Controlling Rayleigh-B\'enard convection via Reinforcement Learning

TL;DR

This paper demonstrates that reinforcement learning can effectively control Rayleigh-Bénard convection, significantly reducing heat transport and delaying the onset of convection in a two-dimensional system, with implications for managing chaotic thermal flows.

Contribution

The study introduces a novel RL-based control method for thermal convection, achieving stabilization and heat flux reduction beyond existing algorithms, and analyzes theoretical limits of controllability.

Findings

RL control delays convection onset to higher Rayleigh numbers

Reduces heat flux by approximately 2.5 times compared to other methods

Controllability is limited by system observability and actuation delays

Abstract

Thermal convection is ubiquitous in nature as well as in many industrial applications. The identification of effective control strategies to, e.g., suppress or enhance the convective heat exchange under fixed external thermal gradients is an outstanding fundamental and technological issue. In this work, we explore a novel approach, based on a state-of-the-art Reinforcement Learning (RL) algorithm, which is capable of significantly reducing the heat transport in a two-dimensional Rayleigh-B\'enard system by applying small temperature fluctuations to the lower boundary of the system.
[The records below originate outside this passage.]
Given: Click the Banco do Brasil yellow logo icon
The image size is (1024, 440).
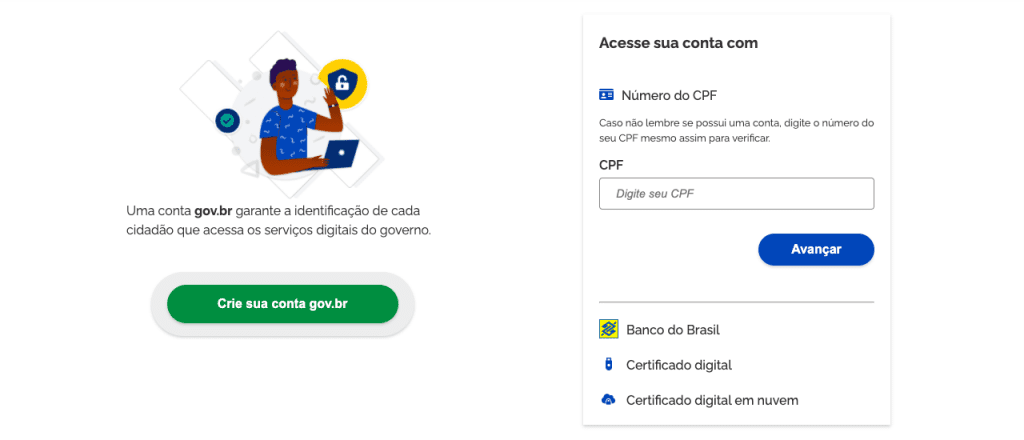Looking at the screenshot, I should [x=608, y=329].
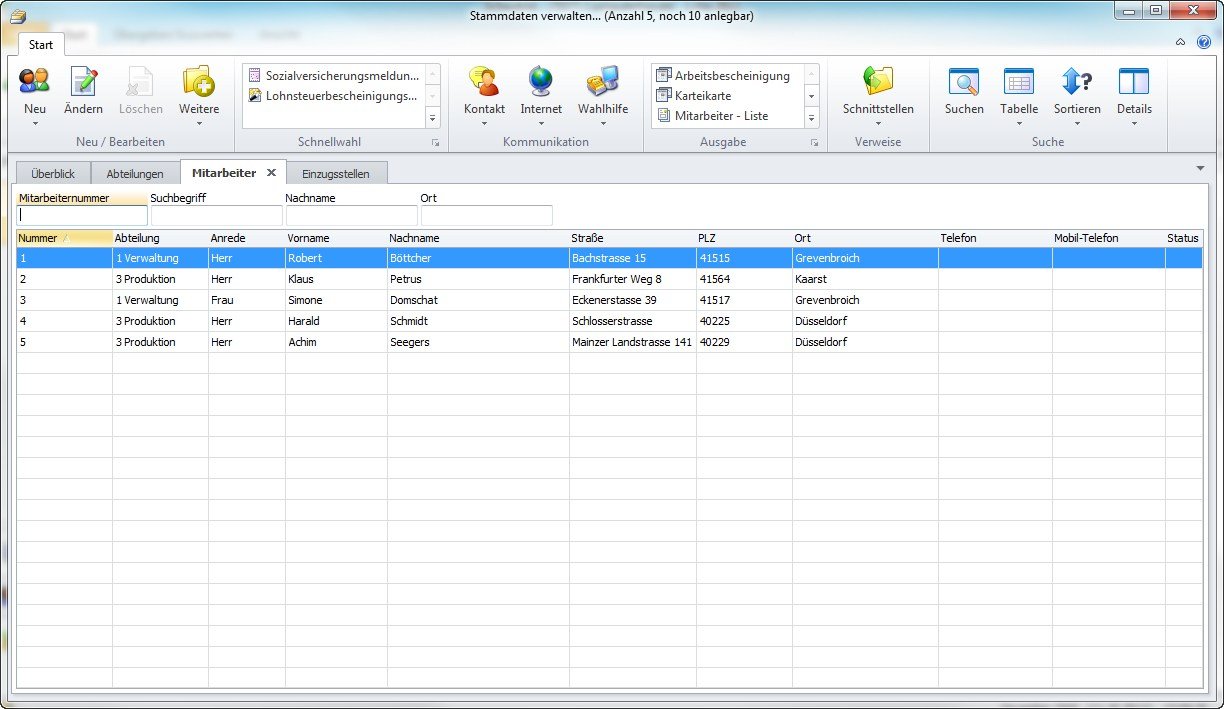Image resolution: width=1224 pixels, height=709 pixels.
Task: Click the Neu employee icon
Action: 35,82
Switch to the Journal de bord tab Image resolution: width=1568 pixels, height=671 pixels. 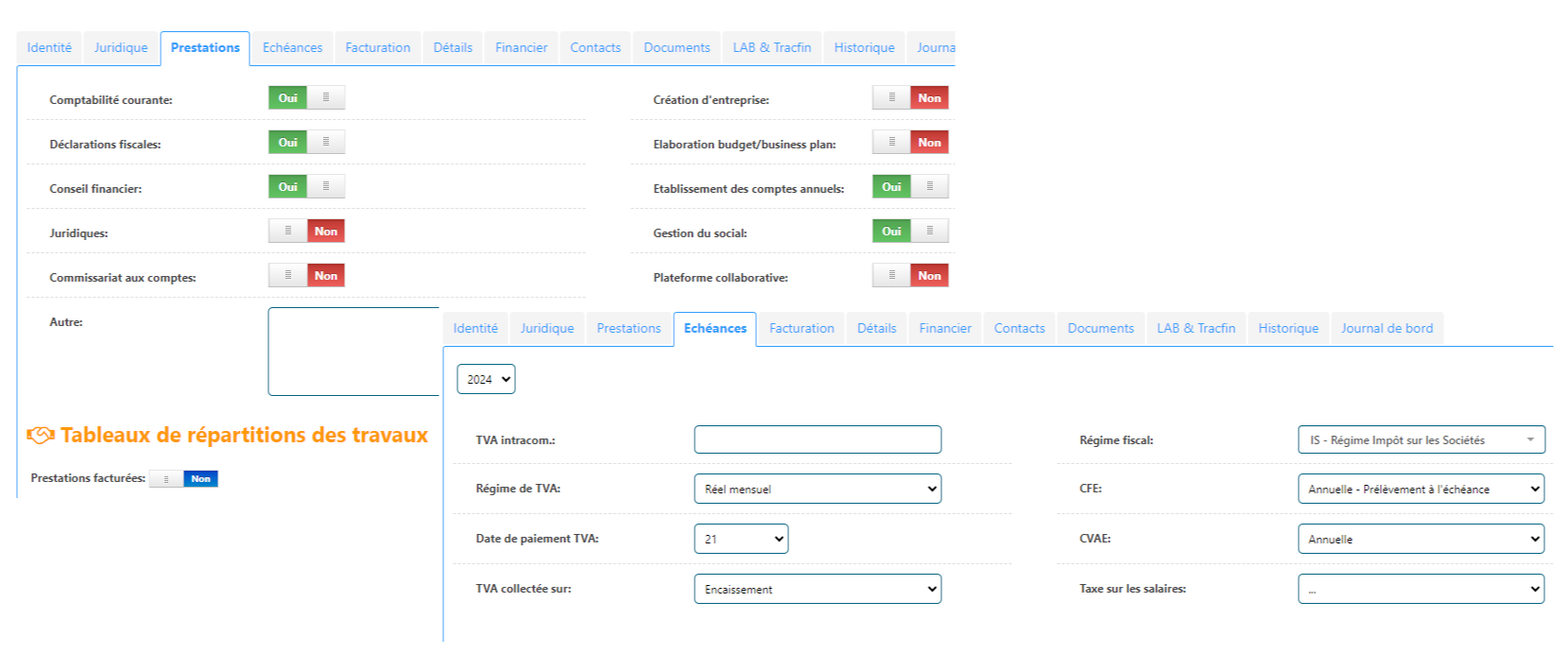[x=1386, y=328]
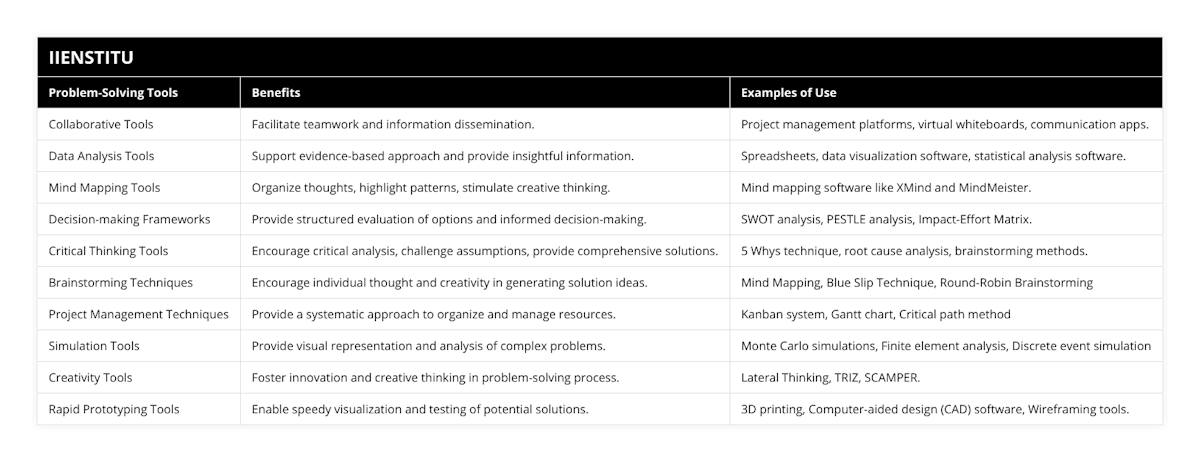
Task: Click the Mind Mapping Tools cell
Action: (x=104, y=187)
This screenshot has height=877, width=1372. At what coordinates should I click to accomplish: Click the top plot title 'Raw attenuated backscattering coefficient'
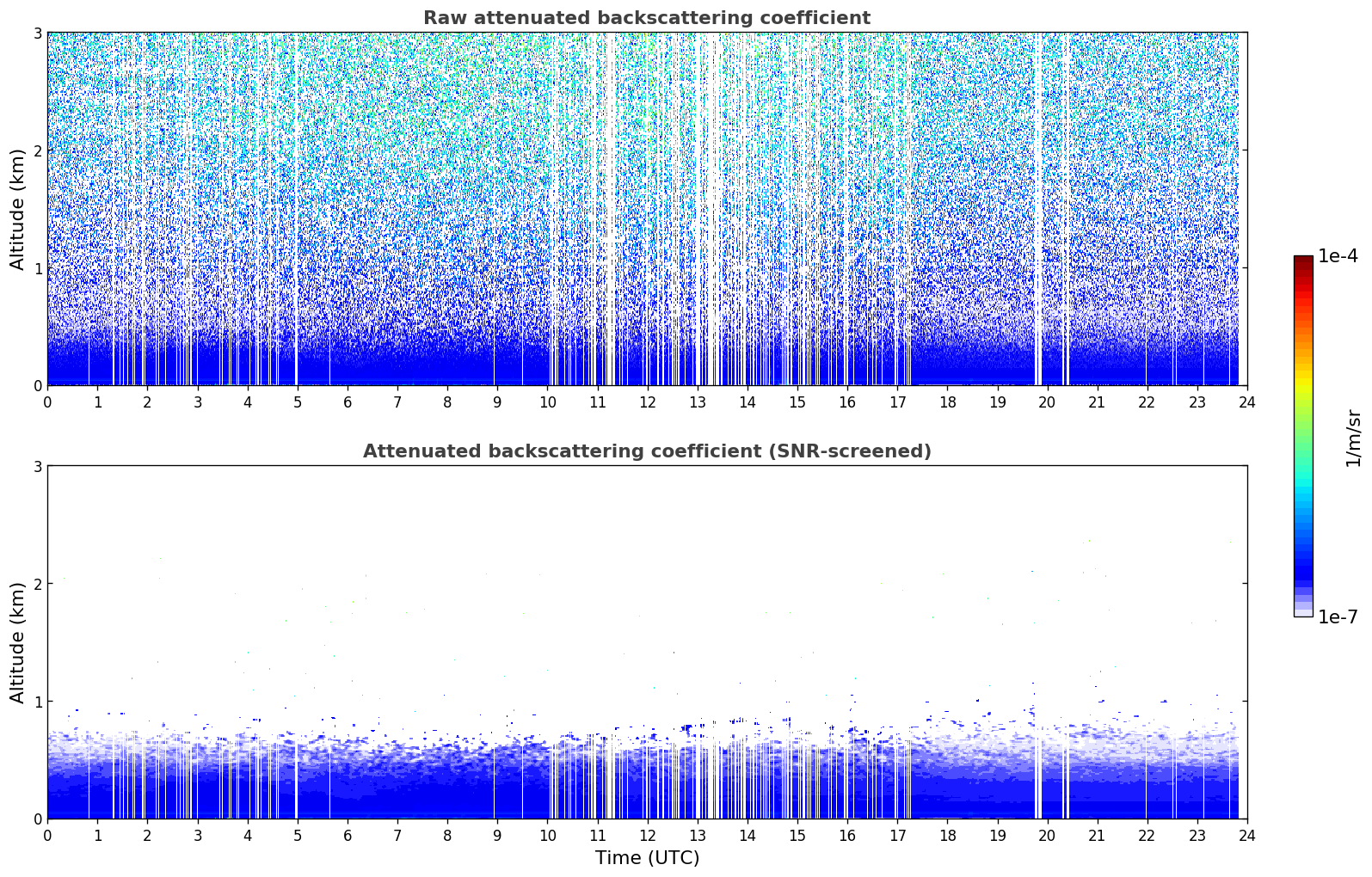tap(646, 18)
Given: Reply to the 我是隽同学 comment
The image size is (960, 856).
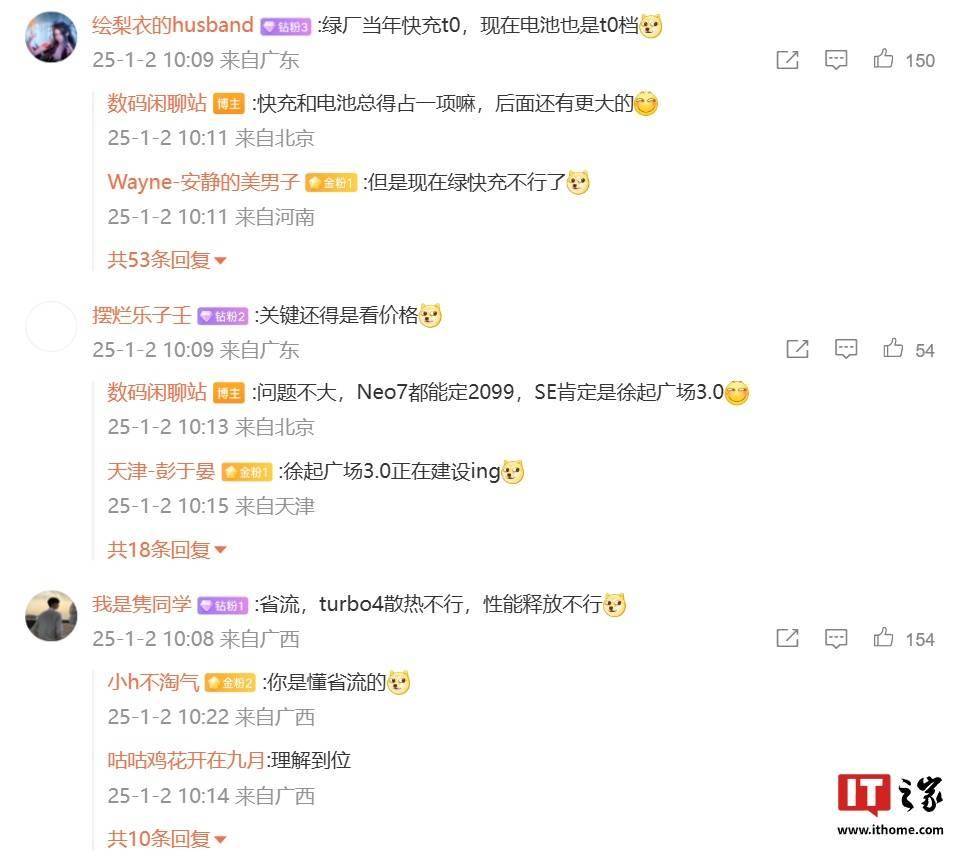Looking at the screenshot, I should pyautogui.click(x=836, y=638).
By using numerical simulations, we show that our RL-based control is able to stabilize the conductive regime and bring the onset of convection up to a Rayleigh number $Ra_c \approx 3 \cdot 10^4$, whereas in the uncontrolled case it holds $Ra_{c}=1708$. Additionally, for $Ra > 3 \cdot 10^4$, our approach outperforms other state-of-the-art control algorithms reducing the heat flux by a factor of about $2.5$. In the last part of the manuscript, we address theoretical limits connected to controlling an unstable and chaotic dynamics as the one considered here. We show that controllability is hindered by observability and/or capabilities of actuating actions, which can be quantified in terms of characteristic time delays. When these delays become comparable with the Lyapunov time of the system, control becomes impossible.